Required work | Quote exactly and only this range of lines in the data below: the line that holds "climate change (541, 522)" to the line that holds "Patreon (543, 277)", both included.

Record excerpts |
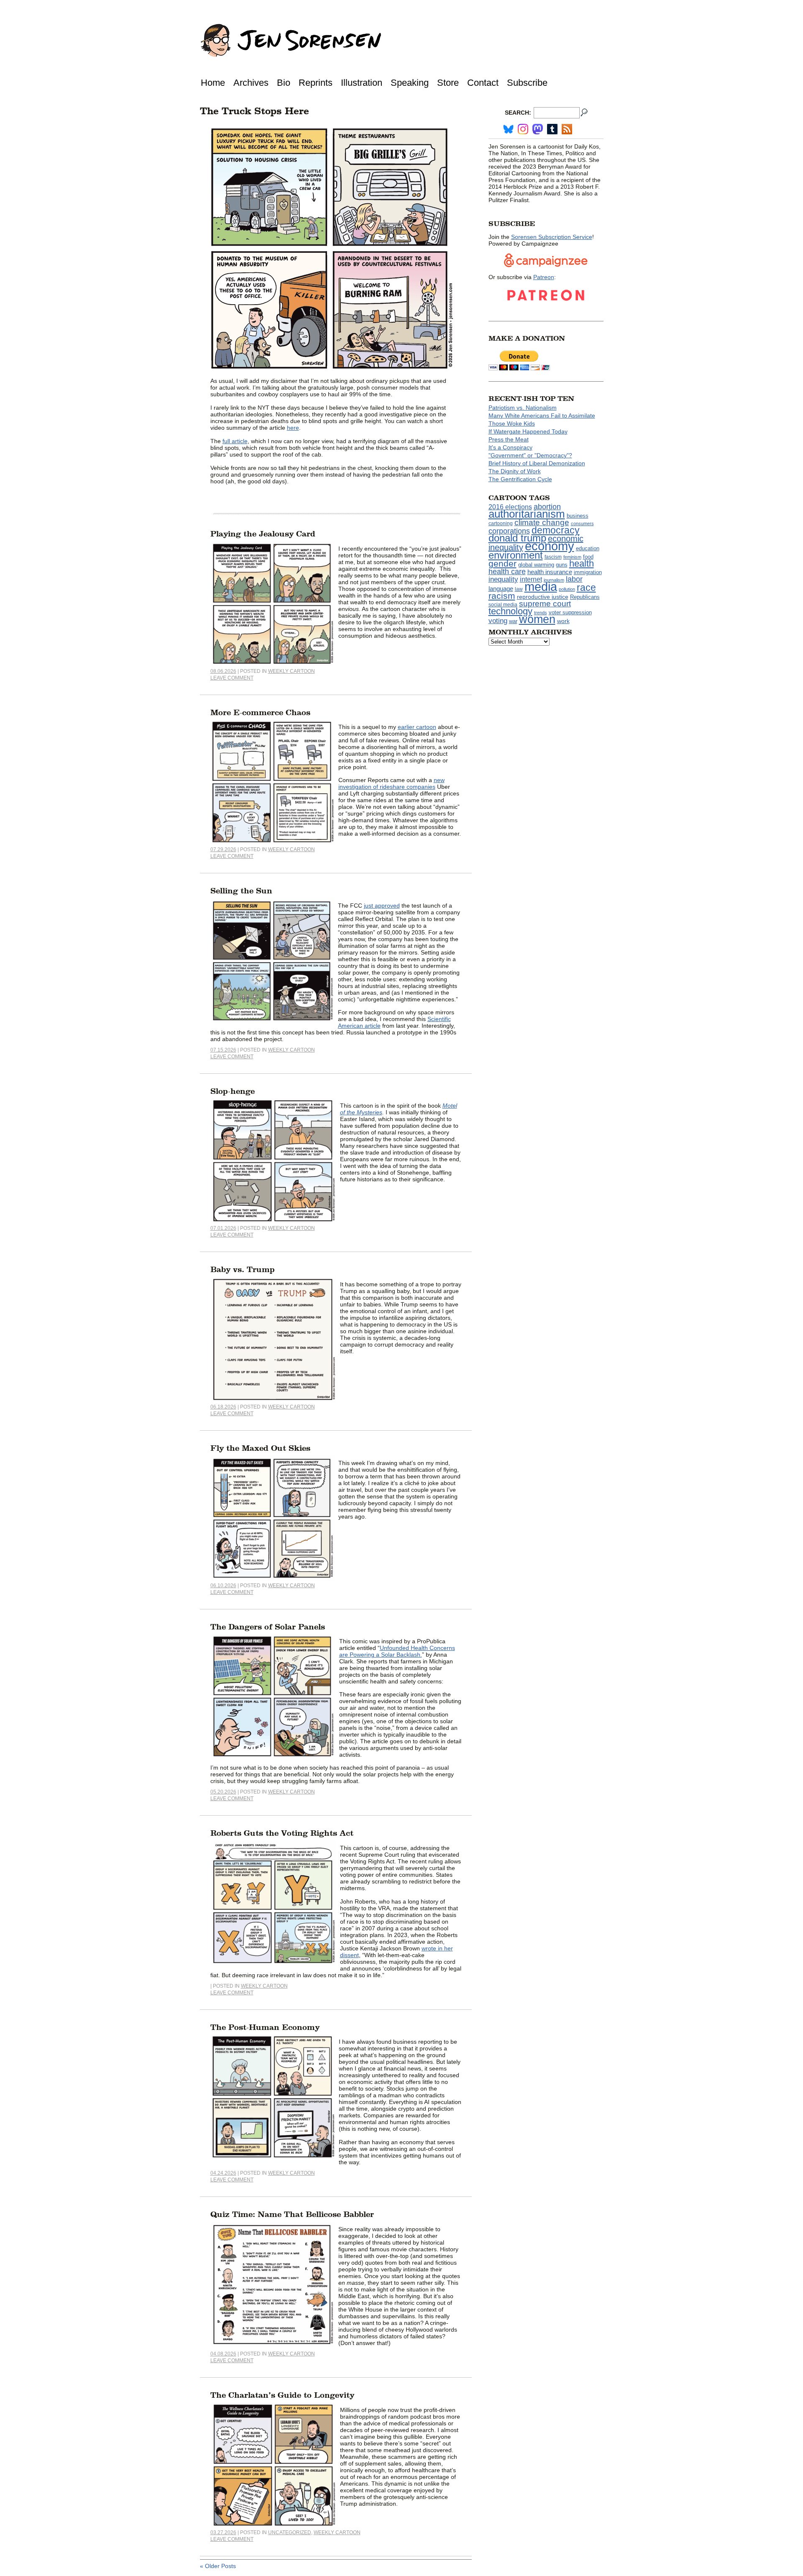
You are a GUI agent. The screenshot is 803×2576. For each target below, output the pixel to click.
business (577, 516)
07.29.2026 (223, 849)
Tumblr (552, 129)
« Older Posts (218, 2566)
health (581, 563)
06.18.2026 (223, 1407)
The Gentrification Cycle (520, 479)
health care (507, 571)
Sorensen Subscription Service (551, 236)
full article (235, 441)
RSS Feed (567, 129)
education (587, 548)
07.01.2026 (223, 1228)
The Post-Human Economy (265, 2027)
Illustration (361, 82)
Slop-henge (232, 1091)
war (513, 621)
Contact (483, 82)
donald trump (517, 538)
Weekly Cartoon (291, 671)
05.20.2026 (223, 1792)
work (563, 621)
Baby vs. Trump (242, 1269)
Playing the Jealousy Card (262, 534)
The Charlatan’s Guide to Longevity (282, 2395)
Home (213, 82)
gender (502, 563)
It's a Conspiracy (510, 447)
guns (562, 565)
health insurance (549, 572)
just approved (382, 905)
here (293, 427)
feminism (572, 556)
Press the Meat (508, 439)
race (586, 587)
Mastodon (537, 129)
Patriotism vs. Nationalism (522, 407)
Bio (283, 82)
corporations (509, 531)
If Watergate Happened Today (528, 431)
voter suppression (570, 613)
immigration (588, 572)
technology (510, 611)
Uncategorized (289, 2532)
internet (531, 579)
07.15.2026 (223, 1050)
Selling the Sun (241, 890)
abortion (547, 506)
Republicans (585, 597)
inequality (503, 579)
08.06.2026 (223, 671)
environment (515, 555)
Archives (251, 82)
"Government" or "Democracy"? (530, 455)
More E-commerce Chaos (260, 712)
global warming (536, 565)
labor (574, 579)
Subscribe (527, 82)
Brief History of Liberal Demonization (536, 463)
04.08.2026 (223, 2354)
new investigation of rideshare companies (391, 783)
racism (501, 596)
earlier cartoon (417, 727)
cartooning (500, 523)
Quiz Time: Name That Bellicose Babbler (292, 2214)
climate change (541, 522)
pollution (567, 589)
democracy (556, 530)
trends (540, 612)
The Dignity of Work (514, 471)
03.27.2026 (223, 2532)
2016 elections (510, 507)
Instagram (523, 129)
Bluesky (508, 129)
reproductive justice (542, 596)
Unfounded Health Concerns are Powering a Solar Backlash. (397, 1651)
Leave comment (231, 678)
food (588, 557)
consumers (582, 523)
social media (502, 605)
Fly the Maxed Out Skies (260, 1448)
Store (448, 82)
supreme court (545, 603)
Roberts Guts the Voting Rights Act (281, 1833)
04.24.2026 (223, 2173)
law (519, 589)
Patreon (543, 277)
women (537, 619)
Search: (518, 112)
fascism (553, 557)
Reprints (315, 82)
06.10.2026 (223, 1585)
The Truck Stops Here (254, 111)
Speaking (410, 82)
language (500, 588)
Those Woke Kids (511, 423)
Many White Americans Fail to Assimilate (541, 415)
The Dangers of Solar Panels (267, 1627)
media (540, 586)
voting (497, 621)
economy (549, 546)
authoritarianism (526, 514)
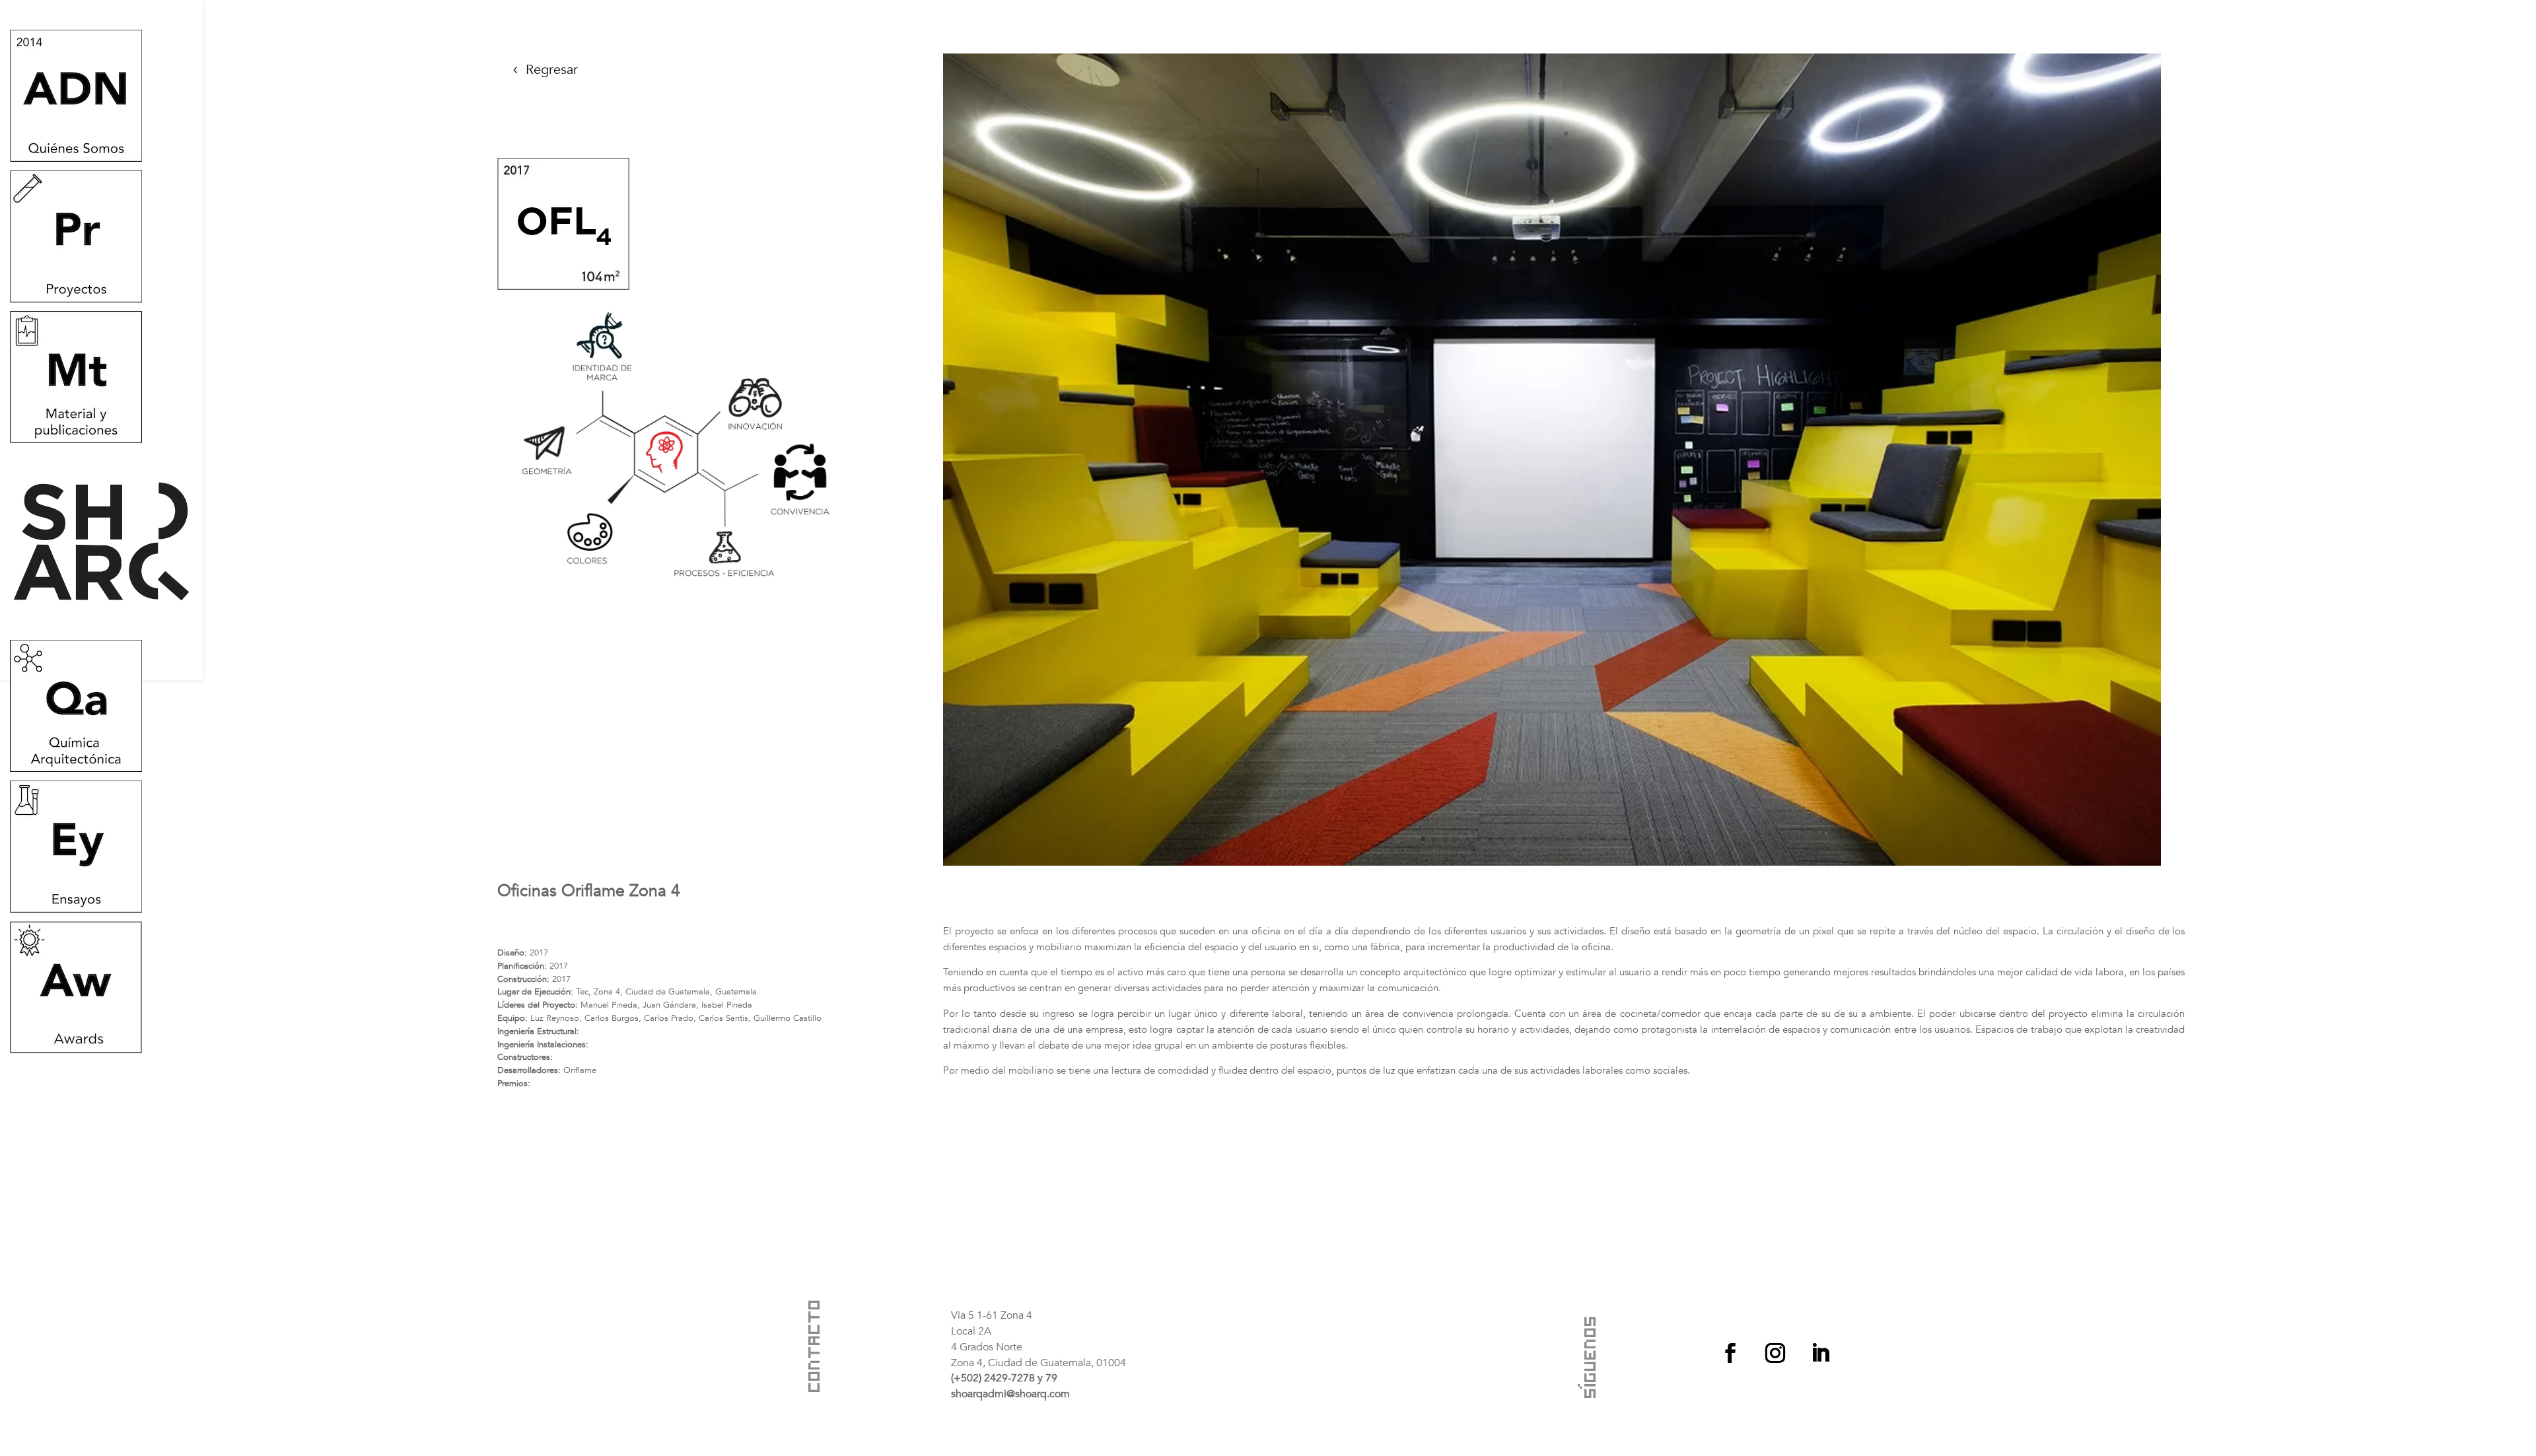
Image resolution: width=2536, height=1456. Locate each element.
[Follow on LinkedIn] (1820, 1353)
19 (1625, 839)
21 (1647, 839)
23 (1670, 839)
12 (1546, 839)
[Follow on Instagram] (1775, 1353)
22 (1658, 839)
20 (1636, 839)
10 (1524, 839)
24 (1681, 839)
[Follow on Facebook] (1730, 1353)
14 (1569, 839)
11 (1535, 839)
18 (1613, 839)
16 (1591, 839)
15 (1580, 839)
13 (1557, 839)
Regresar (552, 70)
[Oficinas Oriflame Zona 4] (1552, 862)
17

Exercise output |
climate change (541, 522)
pollution (567, 589)
democracy (556, 530)
trends (540, 612)
The Dignity of Work (514, 471)
03.27.2026 (223, 2532)
2016 elections (510, 507)
Instagram (523, 129)
Bluesky (508, 129)
reproductive justice (542, 596)
Unfounded Health Concerns are Powering a Solar Backlash. (397, 1651)
Leave comment (231, 678)
food (588, 557)
consumers (582, 523)
social media (502, 605)
Fly the Maxed Out Skies (260, 1448)
Store (448, 82)
supreme court (545, 603)
Roberts Guts the Voting Rights Act (281, 1833)
04.24.2026 (223, 2173)
law (519, 589)
Patreon (543, 277)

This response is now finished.